Однако он сперва хотел посоветоваться с Юрандом, но отложил это до Спыхова, тем более что подходила ночь, и ему казалось, что Юранд, сидя на высоком рыцарском седле, уснул от трудов, усталости и тяжелого горя. Но Юранд потому только ехал, опустив голову, что несчастье ее пригнуло.

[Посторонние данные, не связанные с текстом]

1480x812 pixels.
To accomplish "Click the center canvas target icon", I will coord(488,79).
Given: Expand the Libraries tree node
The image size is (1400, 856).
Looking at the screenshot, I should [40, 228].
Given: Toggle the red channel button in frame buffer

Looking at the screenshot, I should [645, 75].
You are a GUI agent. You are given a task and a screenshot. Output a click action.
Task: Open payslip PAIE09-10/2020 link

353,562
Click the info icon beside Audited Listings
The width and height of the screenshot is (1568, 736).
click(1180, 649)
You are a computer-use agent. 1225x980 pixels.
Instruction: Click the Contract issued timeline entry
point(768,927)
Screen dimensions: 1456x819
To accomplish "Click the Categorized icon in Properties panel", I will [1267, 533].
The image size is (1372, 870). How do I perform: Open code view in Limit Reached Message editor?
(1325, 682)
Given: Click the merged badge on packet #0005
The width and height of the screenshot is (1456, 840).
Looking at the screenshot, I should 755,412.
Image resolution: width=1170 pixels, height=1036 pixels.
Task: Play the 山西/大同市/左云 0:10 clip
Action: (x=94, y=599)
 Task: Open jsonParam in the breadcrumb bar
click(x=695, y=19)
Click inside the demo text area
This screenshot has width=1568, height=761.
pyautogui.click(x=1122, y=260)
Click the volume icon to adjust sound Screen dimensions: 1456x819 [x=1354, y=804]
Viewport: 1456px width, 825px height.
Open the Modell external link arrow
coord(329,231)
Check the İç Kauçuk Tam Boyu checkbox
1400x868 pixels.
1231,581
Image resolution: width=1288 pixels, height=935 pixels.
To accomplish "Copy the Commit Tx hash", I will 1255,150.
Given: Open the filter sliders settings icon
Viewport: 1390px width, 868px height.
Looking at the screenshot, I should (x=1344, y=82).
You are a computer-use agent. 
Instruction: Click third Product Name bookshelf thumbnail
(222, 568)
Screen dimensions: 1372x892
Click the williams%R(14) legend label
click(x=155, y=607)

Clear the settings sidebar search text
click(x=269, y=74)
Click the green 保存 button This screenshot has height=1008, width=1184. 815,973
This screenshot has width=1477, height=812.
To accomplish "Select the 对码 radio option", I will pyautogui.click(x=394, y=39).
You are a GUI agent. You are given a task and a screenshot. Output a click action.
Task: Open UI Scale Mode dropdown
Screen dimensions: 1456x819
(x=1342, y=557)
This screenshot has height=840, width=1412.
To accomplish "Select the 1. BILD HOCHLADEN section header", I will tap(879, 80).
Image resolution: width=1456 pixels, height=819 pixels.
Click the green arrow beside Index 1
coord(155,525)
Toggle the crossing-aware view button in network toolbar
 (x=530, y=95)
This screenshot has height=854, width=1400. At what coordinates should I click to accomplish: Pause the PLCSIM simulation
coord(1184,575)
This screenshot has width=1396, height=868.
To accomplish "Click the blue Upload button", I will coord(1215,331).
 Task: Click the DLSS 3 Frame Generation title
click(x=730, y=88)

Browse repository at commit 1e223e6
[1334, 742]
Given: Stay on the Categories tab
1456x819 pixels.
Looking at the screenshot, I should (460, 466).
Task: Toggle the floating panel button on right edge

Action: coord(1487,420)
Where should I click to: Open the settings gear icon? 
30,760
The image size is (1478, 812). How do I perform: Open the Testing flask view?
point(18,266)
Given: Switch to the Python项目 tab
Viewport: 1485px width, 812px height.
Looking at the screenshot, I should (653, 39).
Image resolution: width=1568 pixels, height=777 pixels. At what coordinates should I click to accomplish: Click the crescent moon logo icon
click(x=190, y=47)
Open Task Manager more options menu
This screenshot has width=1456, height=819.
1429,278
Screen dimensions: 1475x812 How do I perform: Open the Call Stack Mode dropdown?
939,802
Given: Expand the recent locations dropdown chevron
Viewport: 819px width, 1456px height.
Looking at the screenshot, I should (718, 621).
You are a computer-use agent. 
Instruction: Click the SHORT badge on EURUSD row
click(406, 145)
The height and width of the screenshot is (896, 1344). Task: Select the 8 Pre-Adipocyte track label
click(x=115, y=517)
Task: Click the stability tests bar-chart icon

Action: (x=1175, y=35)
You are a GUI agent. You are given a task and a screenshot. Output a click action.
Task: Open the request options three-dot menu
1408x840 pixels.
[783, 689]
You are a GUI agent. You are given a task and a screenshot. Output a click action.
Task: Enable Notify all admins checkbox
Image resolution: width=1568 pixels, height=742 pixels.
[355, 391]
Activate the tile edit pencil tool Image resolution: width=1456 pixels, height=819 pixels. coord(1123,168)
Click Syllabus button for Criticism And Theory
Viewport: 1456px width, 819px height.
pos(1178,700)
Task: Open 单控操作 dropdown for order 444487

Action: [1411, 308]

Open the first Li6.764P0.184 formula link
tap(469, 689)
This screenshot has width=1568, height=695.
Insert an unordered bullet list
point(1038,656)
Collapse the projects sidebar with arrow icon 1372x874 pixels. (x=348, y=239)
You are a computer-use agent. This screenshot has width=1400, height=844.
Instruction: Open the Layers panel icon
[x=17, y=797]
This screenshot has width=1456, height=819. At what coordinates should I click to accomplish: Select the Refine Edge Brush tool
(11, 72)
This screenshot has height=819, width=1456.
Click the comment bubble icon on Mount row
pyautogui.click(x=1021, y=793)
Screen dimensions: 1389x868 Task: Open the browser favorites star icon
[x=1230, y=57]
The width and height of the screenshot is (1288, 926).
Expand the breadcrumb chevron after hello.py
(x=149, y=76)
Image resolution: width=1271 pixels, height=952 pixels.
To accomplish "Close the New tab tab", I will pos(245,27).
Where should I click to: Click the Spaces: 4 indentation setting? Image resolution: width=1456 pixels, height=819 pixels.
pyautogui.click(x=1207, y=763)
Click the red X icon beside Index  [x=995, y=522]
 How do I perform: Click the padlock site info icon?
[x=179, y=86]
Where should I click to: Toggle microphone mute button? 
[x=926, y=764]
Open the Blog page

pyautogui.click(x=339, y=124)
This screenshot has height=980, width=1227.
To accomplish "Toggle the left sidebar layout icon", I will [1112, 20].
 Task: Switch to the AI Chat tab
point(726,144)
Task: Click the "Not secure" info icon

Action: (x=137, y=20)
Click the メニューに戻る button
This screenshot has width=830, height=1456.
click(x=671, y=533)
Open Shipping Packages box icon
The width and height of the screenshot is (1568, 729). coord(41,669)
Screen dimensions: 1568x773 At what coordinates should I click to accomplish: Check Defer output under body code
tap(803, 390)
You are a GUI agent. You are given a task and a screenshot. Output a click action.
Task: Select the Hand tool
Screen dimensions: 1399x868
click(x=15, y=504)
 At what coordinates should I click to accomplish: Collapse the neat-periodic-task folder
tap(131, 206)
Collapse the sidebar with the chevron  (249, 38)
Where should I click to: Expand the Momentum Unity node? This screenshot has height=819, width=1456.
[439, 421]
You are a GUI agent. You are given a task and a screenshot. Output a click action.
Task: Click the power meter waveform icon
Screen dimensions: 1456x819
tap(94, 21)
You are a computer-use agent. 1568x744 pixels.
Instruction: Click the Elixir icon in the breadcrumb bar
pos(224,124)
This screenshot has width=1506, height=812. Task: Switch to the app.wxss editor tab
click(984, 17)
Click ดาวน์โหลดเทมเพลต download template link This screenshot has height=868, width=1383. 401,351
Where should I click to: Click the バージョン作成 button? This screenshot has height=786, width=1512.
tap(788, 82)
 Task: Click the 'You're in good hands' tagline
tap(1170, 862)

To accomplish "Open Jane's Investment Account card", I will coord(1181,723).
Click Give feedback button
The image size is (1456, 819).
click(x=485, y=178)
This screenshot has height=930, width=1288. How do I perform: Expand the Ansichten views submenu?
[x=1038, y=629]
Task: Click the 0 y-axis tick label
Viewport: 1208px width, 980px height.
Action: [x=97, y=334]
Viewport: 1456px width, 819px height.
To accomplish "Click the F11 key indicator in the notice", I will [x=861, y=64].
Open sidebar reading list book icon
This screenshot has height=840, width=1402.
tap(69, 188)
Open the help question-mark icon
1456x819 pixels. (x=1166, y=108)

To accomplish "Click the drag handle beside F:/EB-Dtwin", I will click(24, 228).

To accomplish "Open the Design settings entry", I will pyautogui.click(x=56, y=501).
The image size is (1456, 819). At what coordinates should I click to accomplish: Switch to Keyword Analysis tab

И очевидно, он все время размышлял об этом несчастье, и сердце его было исполнено ужасных опасений, потому что наконец он сказал:

– Лучше бы мне было замерзнуть под Недзбожем! Это ты меня откопал?

– Я, вместе с другими.

– А на той охоте ты спас мою дочь?

– А что же мне было делать?

– Ты и теперь мне поможешь?

В Збышке одновременно вспыхнула любовь к Данусе и ненависть к меченосцам, такая ненависть, что он даже приподнялся в седле и, точно с трудом, заговорил сквозь стиснутые зубы:

– Слушайте, что я скажу: хоть бы зубами пришлось мне грызть прусские замки, я разгрызу их, а ее добуду.

И опять наступило молчание. Мстительная и необузданная природа Юранда под влиянием слов Збышки тоже, видимо, отозвалась в нем, и он тоже стал скрежетать в темноте зубами и время от времени повторять имена:

– Данфельд, Леве, Ротгер и Готфрид.

И он думал, что если они захотят, чтобы он отдал им Бергова, то он отдаст; если велят приплатить – приплатит, хотя бы ему пришлось отдать весь Спыхов, но после этого – горе тем, кто поднял руку на его единственное дитя.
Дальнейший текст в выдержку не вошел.